Puedo citar el setlist completo, y aunque quien con esa información se arme una lista en su reproductor de música, nunca podrá tener noción de lo que es el concierto. Porque al no ser las versiones iguales a las grabadas, las sensaciones frente a la música jamás podrán ser las mismas. Hay climas diferentes en medio de los temas, especialmente en los más densos como “Somebody knocking” y “The enchanter”. La gente aplaude, se sorprende, saluda a su ídolo con el porteñísimo grito de “aguante Roberto!”, y por supueto reacciona y celebra cuando descubre los clásicos como “Bron-Y-aur stomp” y “Four sticks”.
A esta altura me doy cuanta que no hice referencia a un detalle central: el encantamiento que produce la figura de Robert Plant sobre el escenario. A pesar de su pose humilde, el excelente estado de su voz y sus tonos inconfundibles lo vuelven irresistible. Y con esos atributos, se da el lujo de mostrarse fragil y emotivo en la bellísima y despojada “All the king's horses”. Cuando levanta el volumen, es sorprendente como sus agudos aún pueden erizar a la platea, aunque no está demás reconocer que a la hora de los gritos, la consola de sonido hace un gran trabajo con los efectos. El cierre llega con “Fixin' to die” y un “Whole lotta love” con una base afro y el riff cortado, que parece salido de una versión valvular de “Achtung baby”

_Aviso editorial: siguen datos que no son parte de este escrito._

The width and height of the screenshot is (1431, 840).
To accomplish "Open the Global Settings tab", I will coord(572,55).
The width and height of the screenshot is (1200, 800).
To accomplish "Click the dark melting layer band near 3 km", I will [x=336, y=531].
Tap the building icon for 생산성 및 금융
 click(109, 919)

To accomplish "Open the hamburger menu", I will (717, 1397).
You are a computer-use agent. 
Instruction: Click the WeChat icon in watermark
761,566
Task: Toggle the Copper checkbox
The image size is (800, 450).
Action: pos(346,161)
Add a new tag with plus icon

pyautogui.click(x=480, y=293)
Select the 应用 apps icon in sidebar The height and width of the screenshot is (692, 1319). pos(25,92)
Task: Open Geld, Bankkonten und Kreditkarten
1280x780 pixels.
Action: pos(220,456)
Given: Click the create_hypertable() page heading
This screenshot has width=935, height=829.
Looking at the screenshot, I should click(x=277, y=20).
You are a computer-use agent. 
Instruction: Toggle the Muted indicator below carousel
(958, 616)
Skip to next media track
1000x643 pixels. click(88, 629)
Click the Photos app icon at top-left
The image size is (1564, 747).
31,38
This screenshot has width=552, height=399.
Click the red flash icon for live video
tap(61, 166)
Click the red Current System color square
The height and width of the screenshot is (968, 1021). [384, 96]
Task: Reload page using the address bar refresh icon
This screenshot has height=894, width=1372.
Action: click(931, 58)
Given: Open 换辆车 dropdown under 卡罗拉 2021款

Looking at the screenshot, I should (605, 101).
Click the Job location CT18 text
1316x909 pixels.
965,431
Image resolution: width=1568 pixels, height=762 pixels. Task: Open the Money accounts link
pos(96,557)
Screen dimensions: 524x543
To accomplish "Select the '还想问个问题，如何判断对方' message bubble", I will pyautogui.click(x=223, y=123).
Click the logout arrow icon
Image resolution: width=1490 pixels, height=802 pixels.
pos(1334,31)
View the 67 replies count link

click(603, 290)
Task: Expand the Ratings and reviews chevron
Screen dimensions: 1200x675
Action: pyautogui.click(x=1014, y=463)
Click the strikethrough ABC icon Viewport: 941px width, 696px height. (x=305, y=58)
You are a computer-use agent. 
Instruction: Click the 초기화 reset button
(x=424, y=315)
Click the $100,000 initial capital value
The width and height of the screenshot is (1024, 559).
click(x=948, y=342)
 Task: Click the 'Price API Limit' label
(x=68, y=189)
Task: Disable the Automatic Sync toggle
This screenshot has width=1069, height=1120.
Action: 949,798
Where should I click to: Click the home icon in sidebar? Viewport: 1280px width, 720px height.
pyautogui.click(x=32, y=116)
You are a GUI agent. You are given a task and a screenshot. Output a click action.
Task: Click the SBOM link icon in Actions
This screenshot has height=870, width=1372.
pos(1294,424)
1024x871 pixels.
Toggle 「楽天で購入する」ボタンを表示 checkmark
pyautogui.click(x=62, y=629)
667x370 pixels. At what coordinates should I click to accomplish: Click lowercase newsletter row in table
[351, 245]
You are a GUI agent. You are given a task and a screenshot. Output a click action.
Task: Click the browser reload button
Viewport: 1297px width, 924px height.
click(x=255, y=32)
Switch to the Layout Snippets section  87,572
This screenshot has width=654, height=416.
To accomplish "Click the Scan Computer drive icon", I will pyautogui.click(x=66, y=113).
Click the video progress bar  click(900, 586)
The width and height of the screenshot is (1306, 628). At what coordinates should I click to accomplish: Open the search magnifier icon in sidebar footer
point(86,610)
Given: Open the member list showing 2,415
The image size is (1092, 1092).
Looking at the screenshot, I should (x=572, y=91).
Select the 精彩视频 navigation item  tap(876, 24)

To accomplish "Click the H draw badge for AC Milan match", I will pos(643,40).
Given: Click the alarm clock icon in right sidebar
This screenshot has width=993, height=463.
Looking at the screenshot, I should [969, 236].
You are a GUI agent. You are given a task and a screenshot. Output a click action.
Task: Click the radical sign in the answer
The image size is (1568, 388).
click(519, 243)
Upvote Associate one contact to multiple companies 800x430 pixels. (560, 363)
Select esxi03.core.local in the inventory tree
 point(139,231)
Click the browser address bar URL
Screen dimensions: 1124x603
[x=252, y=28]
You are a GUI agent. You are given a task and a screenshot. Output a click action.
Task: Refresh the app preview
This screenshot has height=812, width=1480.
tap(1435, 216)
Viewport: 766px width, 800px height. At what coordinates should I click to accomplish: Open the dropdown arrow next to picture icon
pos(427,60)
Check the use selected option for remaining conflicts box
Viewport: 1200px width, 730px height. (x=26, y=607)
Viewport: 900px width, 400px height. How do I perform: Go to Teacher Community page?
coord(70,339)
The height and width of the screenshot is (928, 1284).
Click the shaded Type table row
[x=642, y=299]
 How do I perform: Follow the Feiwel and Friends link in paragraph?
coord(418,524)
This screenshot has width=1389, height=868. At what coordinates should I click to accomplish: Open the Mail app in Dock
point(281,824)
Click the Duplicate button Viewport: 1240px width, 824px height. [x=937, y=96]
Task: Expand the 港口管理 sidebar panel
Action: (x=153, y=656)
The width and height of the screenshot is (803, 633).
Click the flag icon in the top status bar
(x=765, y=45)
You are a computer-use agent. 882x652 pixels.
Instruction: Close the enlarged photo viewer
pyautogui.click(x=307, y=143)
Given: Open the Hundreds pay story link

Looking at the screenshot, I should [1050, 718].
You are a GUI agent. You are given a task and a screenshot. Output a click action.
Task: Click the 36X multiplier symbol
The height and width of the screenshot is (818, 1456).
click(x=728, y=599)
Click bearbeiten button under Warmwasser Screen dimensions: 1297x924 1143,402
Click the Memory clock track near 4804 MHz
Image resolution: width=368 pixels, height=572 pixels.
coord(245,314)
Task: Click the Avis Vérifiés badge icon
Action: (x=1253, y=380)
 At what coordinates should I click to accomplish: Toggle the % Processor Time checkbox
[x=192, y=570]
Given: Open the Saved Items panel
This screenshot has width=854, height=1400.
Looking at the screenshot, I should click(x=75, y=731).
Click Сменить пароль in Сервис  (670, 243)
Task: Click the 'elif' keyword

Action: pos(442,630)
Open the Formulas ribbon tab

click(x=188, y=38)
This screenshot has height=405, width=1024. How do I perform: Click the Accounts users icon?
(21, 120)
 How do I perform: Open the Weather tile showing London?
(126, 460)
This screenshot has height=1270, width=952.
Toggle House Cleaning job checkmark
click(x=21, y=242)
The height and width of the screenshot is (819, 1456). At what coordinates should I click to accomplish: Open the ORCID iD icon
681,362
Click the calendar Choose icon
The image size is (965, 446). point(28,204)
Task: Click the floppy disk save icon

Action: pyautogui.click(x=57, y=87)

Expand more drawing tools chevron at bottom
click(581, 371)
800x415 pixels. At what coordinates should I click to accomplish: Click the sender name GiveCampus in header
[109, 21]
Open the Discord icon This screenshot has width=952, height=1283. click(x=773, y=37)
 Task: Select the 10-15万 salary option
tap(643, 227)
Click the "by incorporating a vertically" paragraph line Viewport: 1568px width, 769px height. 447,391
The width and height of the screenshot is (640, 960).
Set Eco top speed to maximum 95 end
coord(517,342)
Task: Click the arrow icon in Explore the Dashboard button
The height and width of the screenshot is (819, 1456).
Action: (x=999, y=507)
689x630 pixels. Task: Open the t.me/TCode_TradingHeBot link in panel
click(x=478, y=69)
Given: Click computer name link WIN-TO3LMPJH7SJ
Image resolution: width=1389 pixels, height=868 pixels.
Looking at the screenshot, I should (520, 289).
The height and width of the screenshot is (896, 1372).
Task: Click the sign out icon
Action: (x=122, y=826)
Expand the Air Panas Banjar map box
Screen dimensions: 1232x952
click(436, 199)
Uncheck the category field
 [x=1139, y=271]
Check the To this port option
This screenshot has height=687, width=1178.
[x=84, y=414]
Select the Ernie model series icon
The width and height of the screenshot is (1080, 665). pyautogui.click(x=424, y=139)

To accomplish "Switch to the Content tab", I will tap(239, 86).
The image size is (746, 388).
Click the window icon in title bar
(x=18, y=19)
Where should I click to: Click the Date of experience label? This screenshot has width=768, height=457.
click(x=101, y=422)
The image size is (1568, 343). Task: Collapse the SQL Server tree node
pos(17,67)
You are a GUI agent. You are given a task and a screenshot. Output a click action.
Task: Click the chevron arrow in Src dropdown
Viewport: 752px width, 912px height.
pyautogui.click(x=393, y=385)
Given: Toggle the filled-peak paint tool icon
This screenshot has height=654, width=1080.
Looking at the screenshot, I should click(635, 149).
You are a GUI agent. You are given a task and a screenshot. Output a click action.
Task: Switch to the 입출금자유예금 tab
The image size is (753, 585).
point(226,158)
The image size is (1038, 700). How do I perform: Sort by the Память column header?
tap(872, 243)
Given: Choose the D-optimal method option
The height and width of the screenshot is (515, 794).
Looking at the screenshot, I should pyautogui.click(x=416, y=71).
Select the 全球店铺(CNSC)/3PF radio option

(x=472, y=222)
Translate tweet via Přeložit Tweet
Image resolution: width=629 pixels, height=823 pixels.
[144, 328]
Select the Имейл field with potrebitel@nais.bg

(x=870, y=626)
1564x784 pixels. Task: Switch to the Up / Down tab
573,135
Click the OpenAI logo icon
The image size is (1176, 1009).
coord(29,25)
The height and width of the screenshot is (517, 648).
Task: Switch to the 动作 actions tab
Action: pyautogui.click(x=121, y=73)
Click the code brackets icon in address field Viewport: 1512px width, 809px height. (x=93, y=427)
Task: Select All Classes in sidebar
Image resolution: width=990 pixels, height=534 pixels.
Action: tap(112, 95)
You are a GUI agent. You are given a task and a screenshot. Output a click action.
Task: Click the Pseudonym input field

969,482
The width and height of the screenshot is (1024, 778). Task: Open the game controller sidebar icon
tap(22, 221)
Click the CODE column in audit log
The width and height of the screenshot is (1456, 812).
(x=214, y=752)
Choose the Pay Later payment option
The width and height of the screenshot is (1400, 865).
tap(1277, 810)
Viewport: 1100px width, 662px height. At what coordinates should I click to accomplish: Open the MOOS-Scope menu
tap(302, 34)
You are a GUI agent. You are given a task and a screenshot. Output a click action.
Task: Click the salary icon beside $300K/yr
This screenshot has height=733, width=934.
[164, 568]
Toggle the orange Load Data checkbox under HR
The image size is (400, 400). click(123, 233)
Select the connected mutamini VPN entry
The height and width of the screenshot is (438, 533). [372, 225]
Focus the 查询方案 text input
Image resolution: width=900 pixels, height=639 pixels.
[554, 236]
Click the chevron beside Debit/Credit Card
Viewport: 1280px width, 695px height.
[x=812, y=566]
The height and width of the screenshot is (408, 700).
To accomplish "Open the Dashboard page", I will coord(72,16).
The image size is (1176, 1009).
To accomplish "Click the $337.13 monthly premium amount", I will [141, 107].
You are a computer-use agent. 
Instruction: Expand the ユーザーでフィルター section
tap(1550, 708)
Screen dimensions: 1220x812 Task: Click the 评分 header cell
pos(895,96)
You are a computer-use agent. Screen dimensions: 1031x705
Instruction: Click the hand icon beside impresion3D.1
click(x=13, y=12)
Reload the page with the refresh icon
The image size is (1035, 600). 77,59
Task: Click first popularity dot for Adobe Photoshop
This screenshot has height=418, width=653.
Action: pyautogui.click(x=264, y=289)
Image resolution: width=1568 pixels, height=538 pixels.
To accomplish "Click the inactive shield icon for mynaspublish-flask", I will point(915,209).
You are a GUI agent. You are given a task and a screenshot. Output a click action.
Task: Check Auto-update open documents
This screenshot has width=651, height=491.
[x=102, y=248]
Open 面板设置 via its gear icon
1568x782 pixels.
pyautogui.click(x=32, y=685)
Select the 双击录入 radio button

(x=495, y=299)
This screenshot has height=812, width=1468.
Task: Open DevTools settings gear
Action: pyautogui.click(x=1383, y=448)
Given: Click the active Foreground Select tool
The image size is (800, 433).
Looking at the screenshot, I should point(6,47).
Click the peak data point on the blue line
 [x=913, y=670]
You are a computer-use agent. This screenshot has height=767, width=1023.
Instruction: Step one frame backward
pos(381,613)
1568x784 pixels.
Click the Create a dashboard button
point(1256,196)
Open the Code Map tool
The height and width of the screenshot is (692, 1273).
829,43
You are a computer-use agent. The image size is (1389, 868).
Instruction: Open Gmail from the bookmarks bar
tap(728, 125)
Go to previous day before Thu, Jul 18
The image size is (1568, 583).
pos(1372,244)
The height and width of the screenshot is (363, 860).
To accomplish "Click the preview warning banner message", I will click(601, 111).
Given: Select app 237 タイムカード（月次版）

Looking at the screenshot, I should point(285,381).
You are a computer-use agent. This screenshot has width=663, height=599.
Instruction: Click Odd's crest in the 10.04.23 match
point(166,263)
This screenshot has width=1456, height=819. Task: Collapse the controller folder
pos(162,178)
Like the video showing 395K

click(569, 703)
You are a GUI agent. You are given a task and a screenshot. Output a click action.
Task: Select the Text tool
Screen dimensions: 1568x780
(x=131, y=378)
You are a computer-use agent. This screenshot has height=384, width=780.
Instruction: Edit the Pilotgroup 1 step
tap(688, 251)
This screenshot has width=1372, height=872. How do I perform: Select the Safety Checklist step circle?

El final, después de un breve intervalo, fue con más clásicos. Y a esa altura no hay mucho para agregar, solo dejar en claro de lo lindo que resulta escuchar a Robert Plant en 2012 cantando “Going to California” apenas un tono abajo de aquella versión del cassette de Led Zeppelin IV, cuya cinta quedó transparente de tantas pasadas. Y el final es con “Rock and roll” al que aunque siga sonando poderoso, y la gente coree a viva voz el “lonely, lonely, lonely time”, guarda un lugar para un desquiciado violín africano que lo coloca en otro nivel. Esa versión termina de confirmar, a días del estreno en el país de “Celebration day” el motivo por el cual Plant fue el menos interesado en prolongar aquel alabado regreso de 2007: los caminos de su música hace rato han encontrado su propio y fascinante rumbo.